Телепорт перенес его на другую сторону земного шара. Белое ничто над головой сменилось иссиня-фиолетовым клубящимся хаосом. Накрапывал дождь, прямо над головой беззвучно полыхнула лиловая молния. Шаман застыл на месте, настраиваясь на Зону. Фолкленды – не родное Забайкалье, здесь гораздо труднее. Возможно, из-за того, что Аномалия находилась на другом конце Земли, а может, потому, что его связь с Западной Зоной была более слабой. Но и эта Зона менялась. Фолкленды притихли, закуклились, даже собак не слышно – попрятались. Разве что пингвины, успевшие нырнуть в океан перед началом выброса (каким-то непостижимым образом эти твари чувствовали его приближение), как ни в чем не бывало строили гнезда, дрались и гадили. А еще в городе в одном из брошенных домов спал человек. Шаман дотронулся до его сознания – боль, безысходность, одиночество, страх, но он был жив.

Шаман на глаз оценил расстояние – часа три пути. Значит, обойдемся без телепортов, тем более что они тут норовистые, могут взбрыкнуть и перебросить совсем не туда, куда требуется.

Занималось сумрачное утро.

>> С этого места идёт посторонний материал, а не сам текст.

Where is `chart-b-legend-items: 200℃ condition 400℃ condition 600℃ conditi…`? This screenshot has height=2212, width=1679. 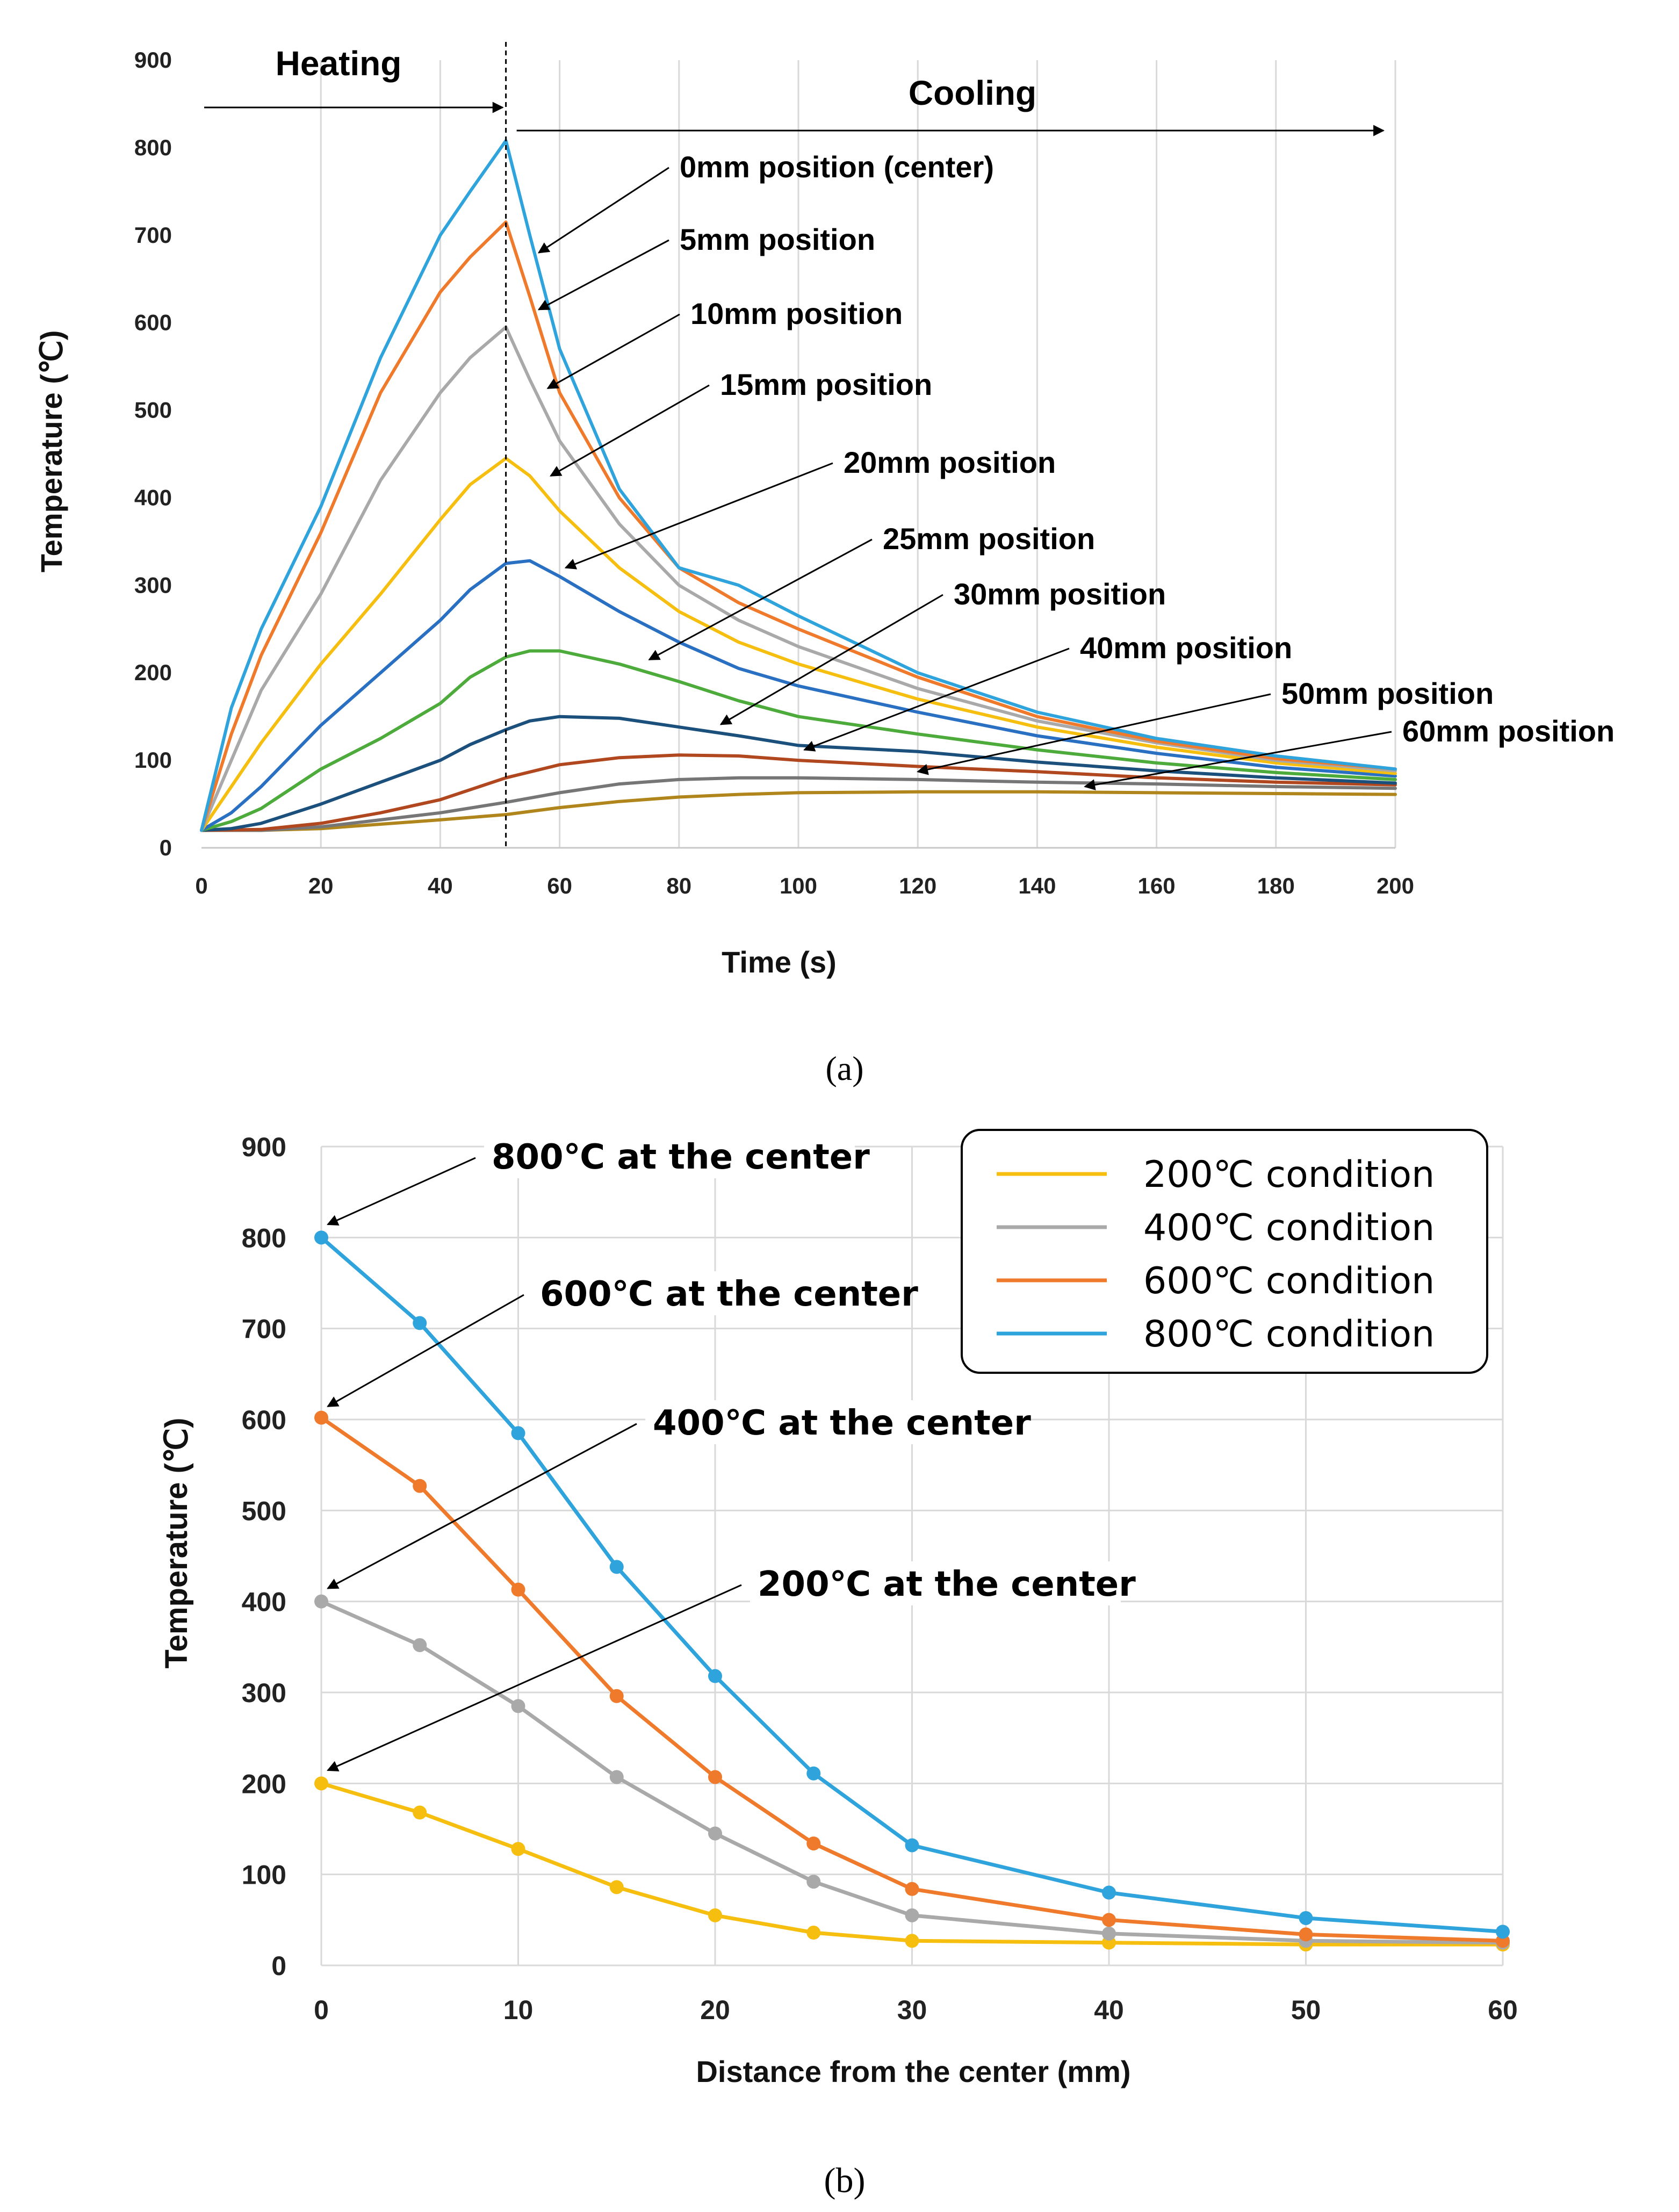
chart-b-legend-items: 200℃ condition 400℃ condition 600℃ conditi… is located at coordinates (1216, 1255).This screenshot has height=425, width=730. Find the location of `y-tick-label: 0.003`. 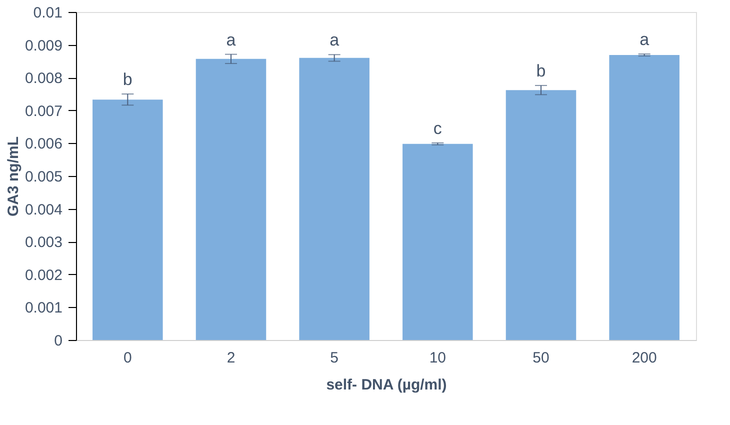

y-tick-label: 0.003 is located at coordinates (43, 243). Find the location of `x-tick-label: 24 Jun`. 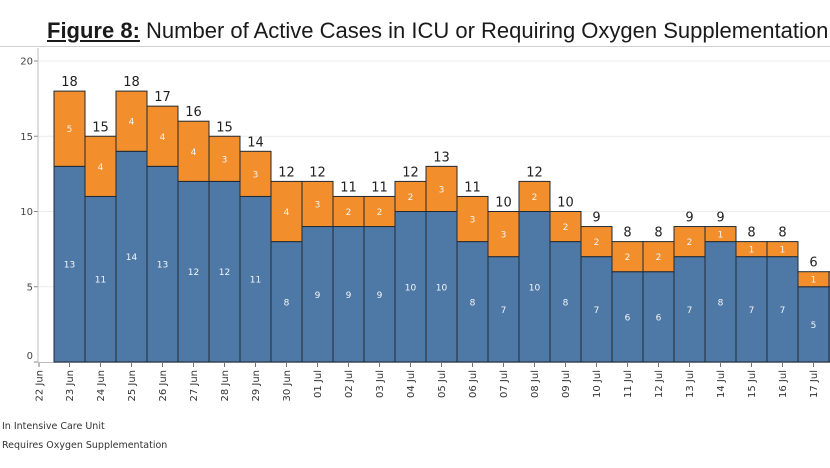

x-tick-label: 24 Jun is located at coordinates (102, 386).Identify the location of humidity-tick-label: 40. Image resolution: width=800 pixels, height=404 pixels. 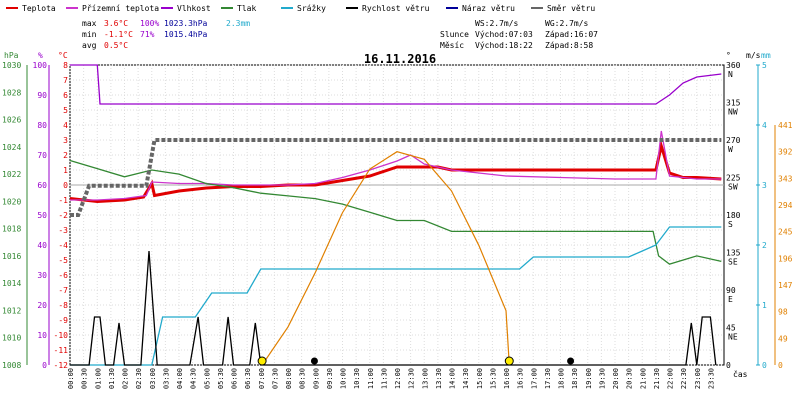
(42, 246).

Небо светлело, вернее, приобретало нездоровый синюшный оттенок, детали ландшафта проступали как на проявленной фотографии. Переродившаяся, мутировавшая восемнадцать лет назад земля сейчас переживала очередную трансформацию. Подошвы берцев, удачно снятых с мертвого наемника прошлым августом, крошили попавшиеся по пути кристаллы, уверенно ступали по скользким и блестящим, словно облитым нефтью плитам причудливого, похожего на гематит минерала. Под вздыбившимися плитами нашли приют фолклендские собаки – свернулись в большой коричневато-шипастый комок, пережидая выброс. Лишь откуда-то снизу выглянула щенячья мордочка и проводила Шамана любопытным взглядом. От океана несло пингвиньим дерьмом. Есть в мире постоянная величина, усмехнулся про себя Шаман: как бы мир ни менялся, дерьмо найдется всегда.

От бывшей столицы Фолклендов – города Стэнли – осталась горстка разваливающихся домов. На стенах спиралью змеились похожие на мотки проволоки лианы, из трещин в асфальте лезла черная колючая трава.